Speaker Announcement: Dr Amy McQuire to present the 2026 Epeli Hau’ofa Annual Memorial Lecture
AAPS is delighted to announce that Dr Amy McQuire will deliver the Epeli Hau’ofa Annual Memorial Lecture for 2026. The lecture will take place on the early evening of Thursday, 16 April followed by the postgraduate/ECR workshop in the morning of Friday, 17 April.
The event will be hosted at Flinders University by the Unbound Collective: Associate Professor Ali Gumillya Baker, Associate Professor Natalie Harkin, Professor Simone Ulalka Tur and Dr Faye Rosas Blanch. This event is funded through the ARC Discovery Indigenous ‘Reimagining the Humanities through Indigenous Creative Arts’. More information on registration, along with details about the lecture and the postgraduate/ECR workshop, will be shared in the coming weeks.
Dr Amy McQuire

Dr Amy McQuire is a Journalist-Academic, and Senior Lecturer at the Carumba Institute. She is a proud Darumbal and South Sea Islander woman from Rockhampton in Central Queensland and a researcher looking at Indigenous media and issues of Indigenous justice, particularly in the cases of disappeared Aboriginal and Torres Strait Islander women and girls.

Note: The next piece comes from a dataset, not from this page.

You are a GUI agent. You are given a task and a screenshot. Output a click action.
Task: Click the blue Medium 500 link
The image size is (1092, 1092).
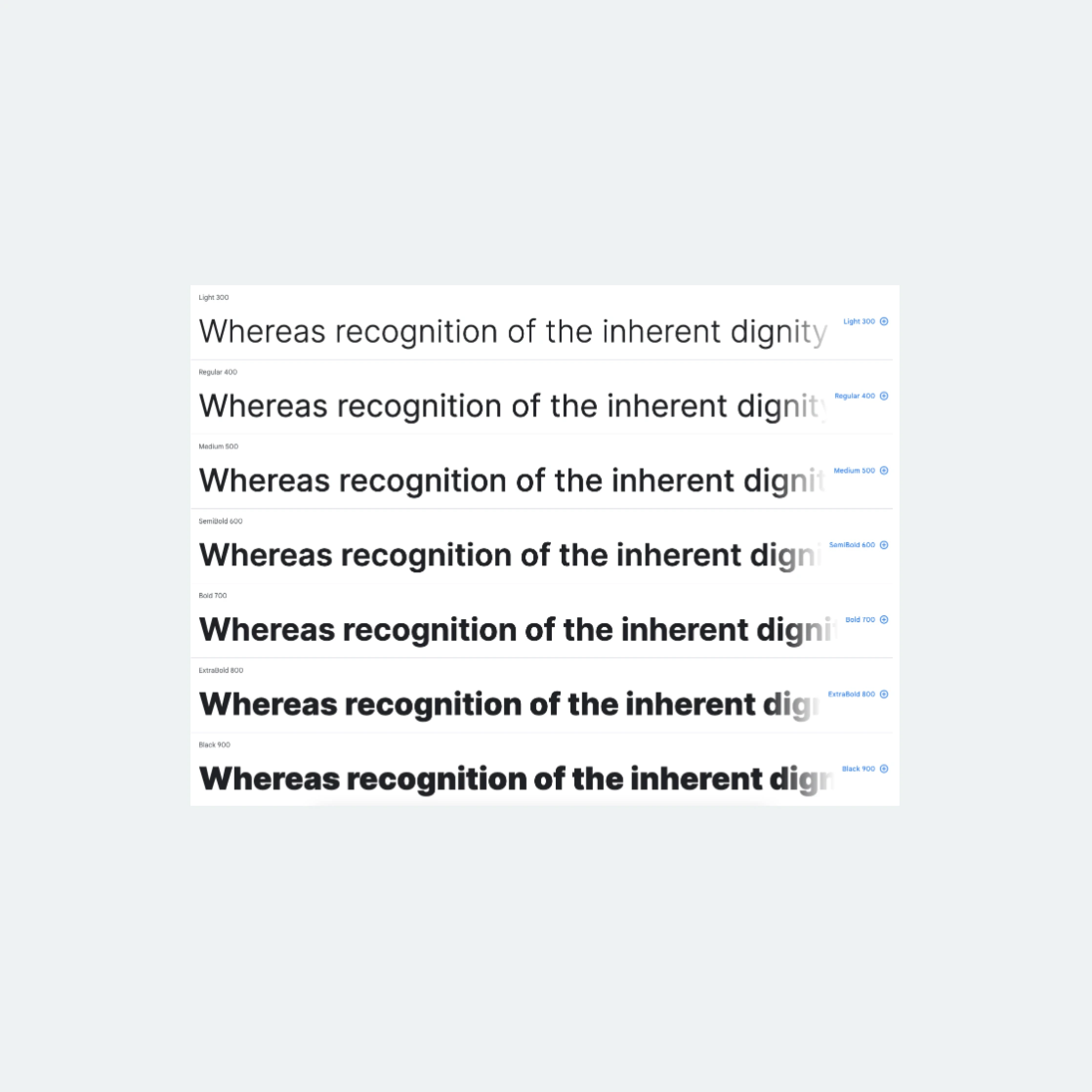coord(854,471)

Dr McQuire is an Australian Research Council (ARC) Discovery Early Career Research (DECRA) Fellow (2026-2028) researching Black Justice Journalism.
Dr McQuire’s professional background is independent Indigenous journalism. She has spent nearly two decades working in the field, and still practices journalism independently. Her first non-fiction book Black Witness: The Power of Indigenous Media, published by University of Queensland Press, was highly awarded, winning the Queensland Premier’s Literary Award for a Work of State Significance , the Victoria Premier’s Literary Award for Indigenous Writing 2025, and the 2025 Danger Award for Best Crime Non-Fiction 2025. Black Witness was also shortlisted for the prestigious Stella Prize, as well as many other awards. Her first children’s book Day Break was published by Hardie Grant Children’s Publishing in 2021.
Amy’s work interrogates the role of media in reproducing violence against Aboriginal women, specifically looking at the cases of disappeared and murdered Aboriginal women and girls. She completed her PhD into media representations of violence against Aboriginal women at the University of Queensland. It won a Dean’s Commendation for Outstanding Thesis and the Lowitja Institute’s Aboriginal and Torres Strait Islander Student of the Year 2023.